- Interactive map of Attica

Restaurant information
- Owner: Ben Shewry
- Previous owners: Helen Maccora, David Maccora
- Head chef: Ben Shewry
- Food type: Modern Australian cuisine
- Location: 74 Glen Eira Road, Ripponlea, Victoria, Melbourne, 3185, Australia
- Website: www.attica.com.au

= Attica (restaurant) =

Attica is a fine-dining restaurant in Ripponlea, a suburb of Melbourne, Australia. Owned and operated by Ben Shewry, it specialises in a multi-course tasting menu focused on native Australian ingredients. The restaurant has appeared on The World's 50 Best Restaurants list every year since 2010 and is consistently ranked as the top restaurant in Australia.

== History ==
Attica was opened in 2003 by Dr David Maccora, an emergency physician, and his wife Helen, in a converted suburban bank building on Glen Eira Road in Ripponlea. After two chefs failed to attract sufficient patronage, the Maccoras appointed Ben Shewry — formerly at Circa in St Kilda — as head chef in 2005, giving him full creative control of the menu. In January 2015, the Maccoras sold the restaurant to Shewry, making him the sole owner and operator.

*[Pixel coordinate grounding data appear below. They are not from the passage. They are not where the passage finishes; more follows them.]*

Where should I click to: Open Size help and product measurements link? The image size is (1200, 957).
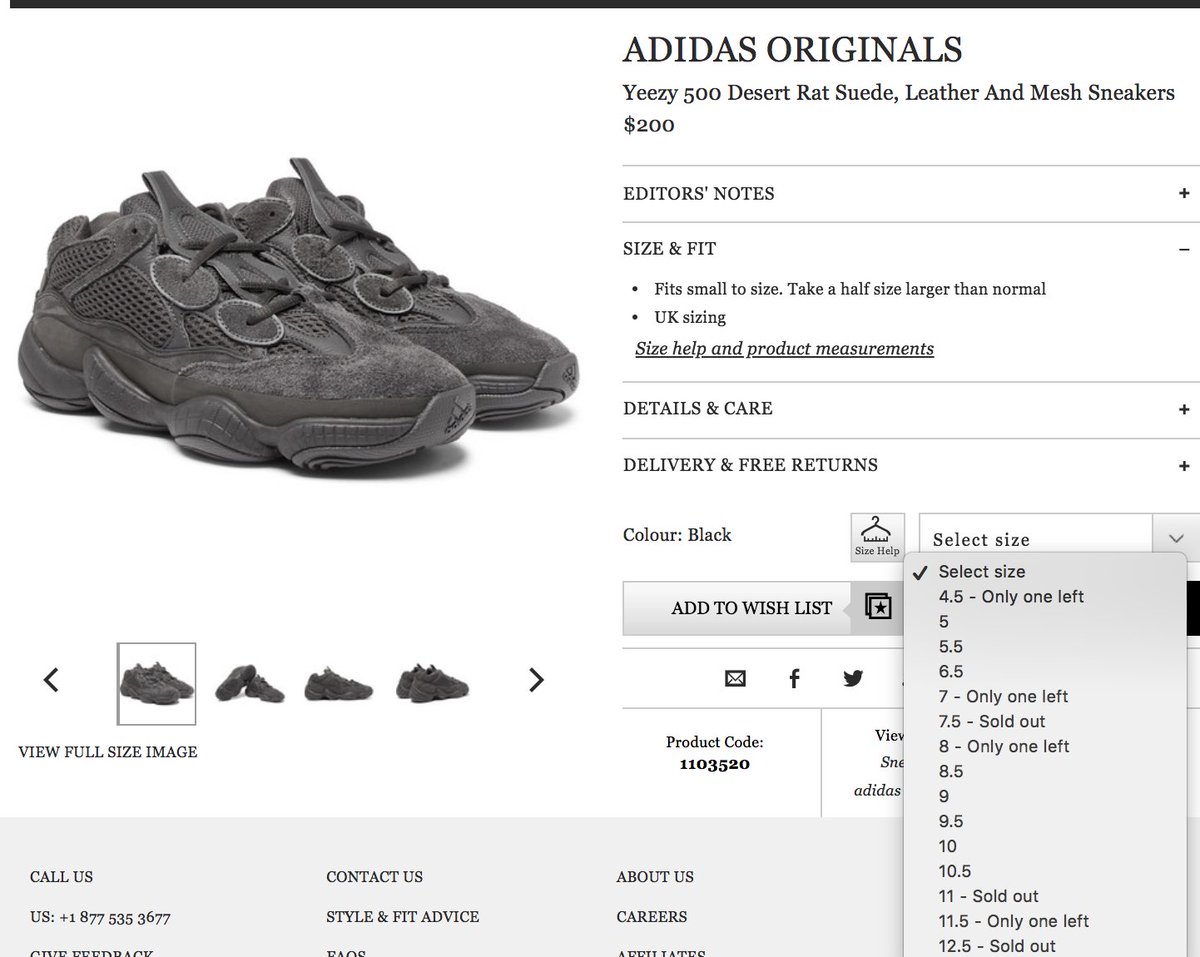click(784, 349)
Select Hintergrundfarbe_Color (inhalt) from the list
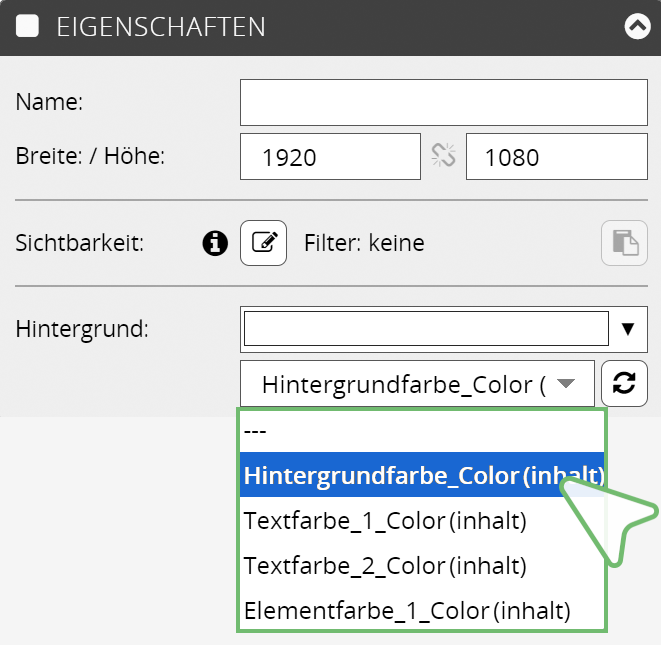The width and height of the screenshot is (661, 645). click(421, 475)
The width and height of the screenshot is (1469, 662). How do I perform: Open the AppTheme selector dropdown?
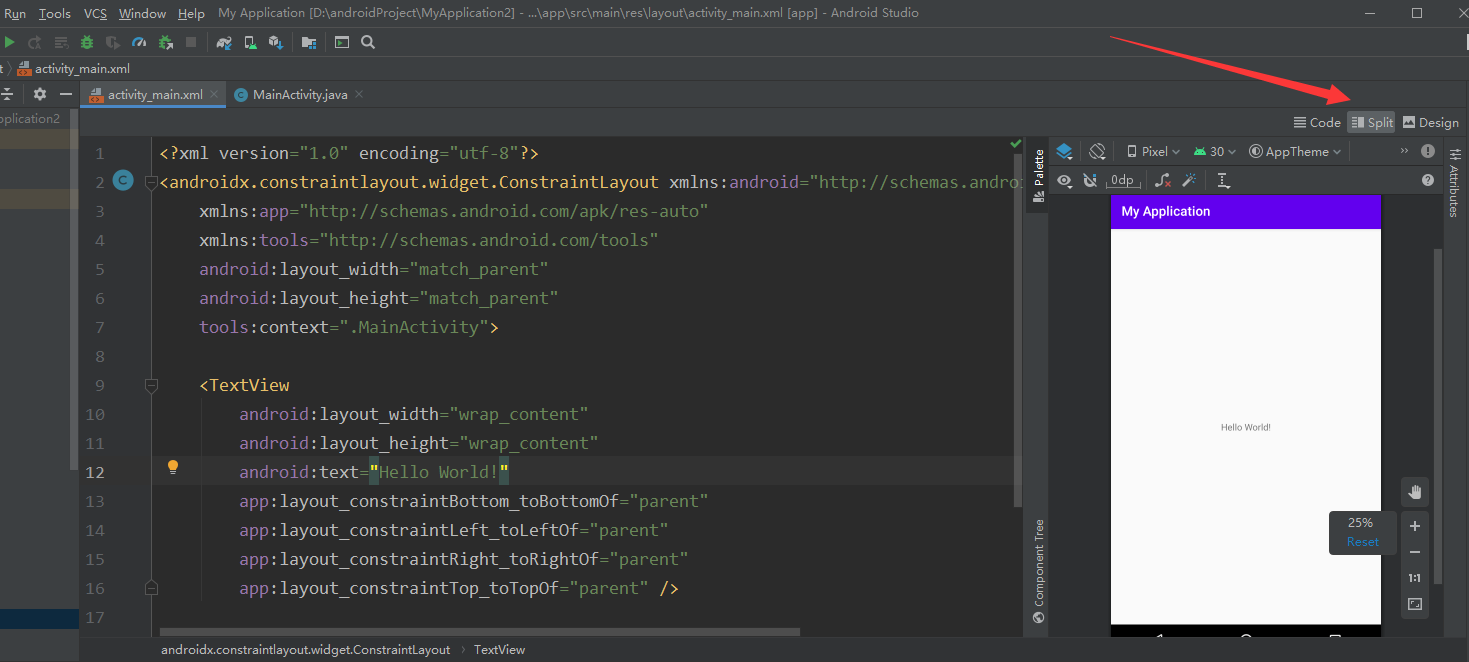coord(1294,151)
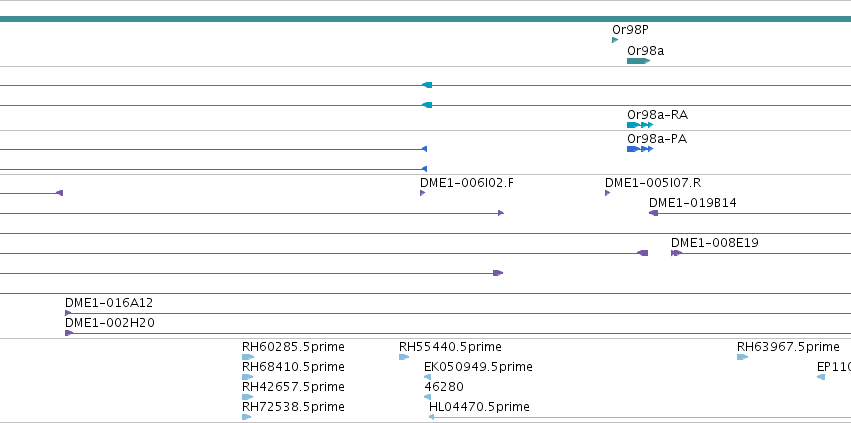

In 2025, the restaurant marked twenty years since Shewry's appointment as head chef.

== Philosophy and cuisine ==
Attica's menu is built around native Australian ingredients, including bunya nuts, finger limes and foraged herbs, many of which are sourced from the neighbouring Rippon Lea Estate. Shewry has described his approach as offering a taste of Australia that cannot be replicated anywhere else in the world. Dishes are often informed by Australian Indigenous knowledge, personal experiences, and local stories, with Shewry seeking cultural permission before incorporating Indigenous narratives into his cooking.

The restaurant describes its approach as "ambitious dining" rather than fine dining, and places emphasis on warmth and informality in service alongside technical precision in the kitchen.

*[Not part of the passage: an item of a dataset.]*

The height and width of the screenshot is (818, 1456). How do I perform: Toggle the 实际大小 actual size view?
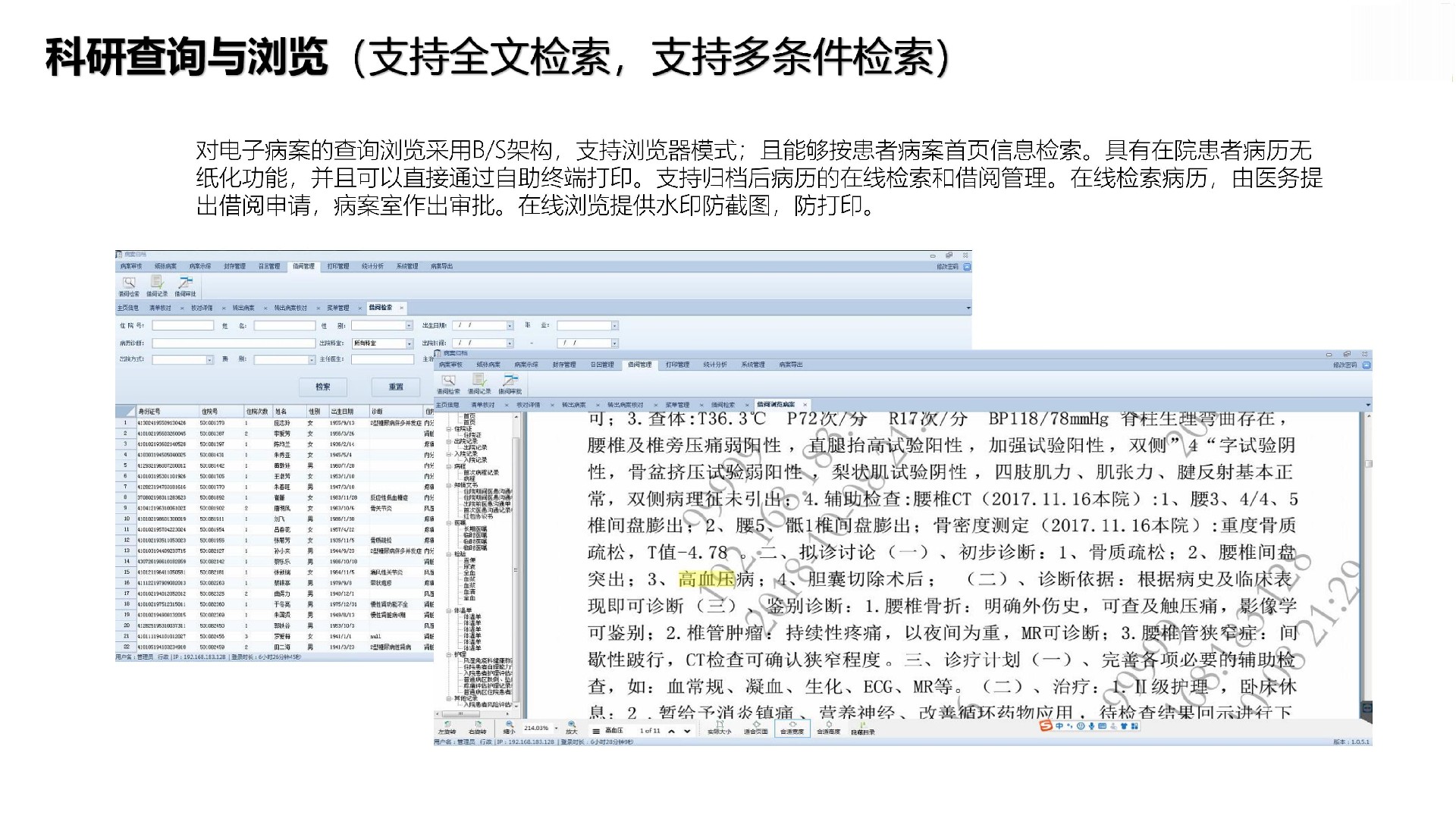tap(719, 728)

In 2024, Shewry published a memoir, Uses for Obsession, which examines the culture of professional kitchens, critiques toxic elements of the awards and ranking system in hospitality, and advocates for kindness and transparency in the industry.

In 2025, Shewry publicly announced that he no longer consents to Attica being reviewed by critics, citing his concerns about the impact of the review and awards culture on the restaurant industry and the wellbeing of hospitality workers.

== Recognition ==

=== The World's 50 Best Restaurants ===
Attica has appeared on The World's 50 Best Restaurants list every year since 2010. The restaurant reached its highest position of 20th in 2018. It is consistently ranked as the highest-placed Australian restaurant on the list.

=== Chef's hats ===
Attica held a three-hat rating from the Australian Good Food Guide from 2008. As of 2025, the restaurant holds two hats from the Good Food Guide.

=== Other awards ===

- Gourmet Traveller Restaurant of the Year: 2015, 2019
- The Age Good Food Guide Restaurant of the Year: 2022
- Wine List of the Year (Gourmet Traveller Wine): 2020

=== Documentary series ===
Attica was featured in the inaugural season of the Netflix documentary series Chef's Table in 2015, which brought significant international attention to the restaurant and to Shewry's approach to Australian cuisine.

=== B Corporation certification ===
In February 2024, Attica became a certified B Corporation, one of approximately 45 food and restaurant businesses globally to hold the certification at that time. The certification reflects the restaurant's commitments to environmental sustainability, fair labour practices, and social responsibility.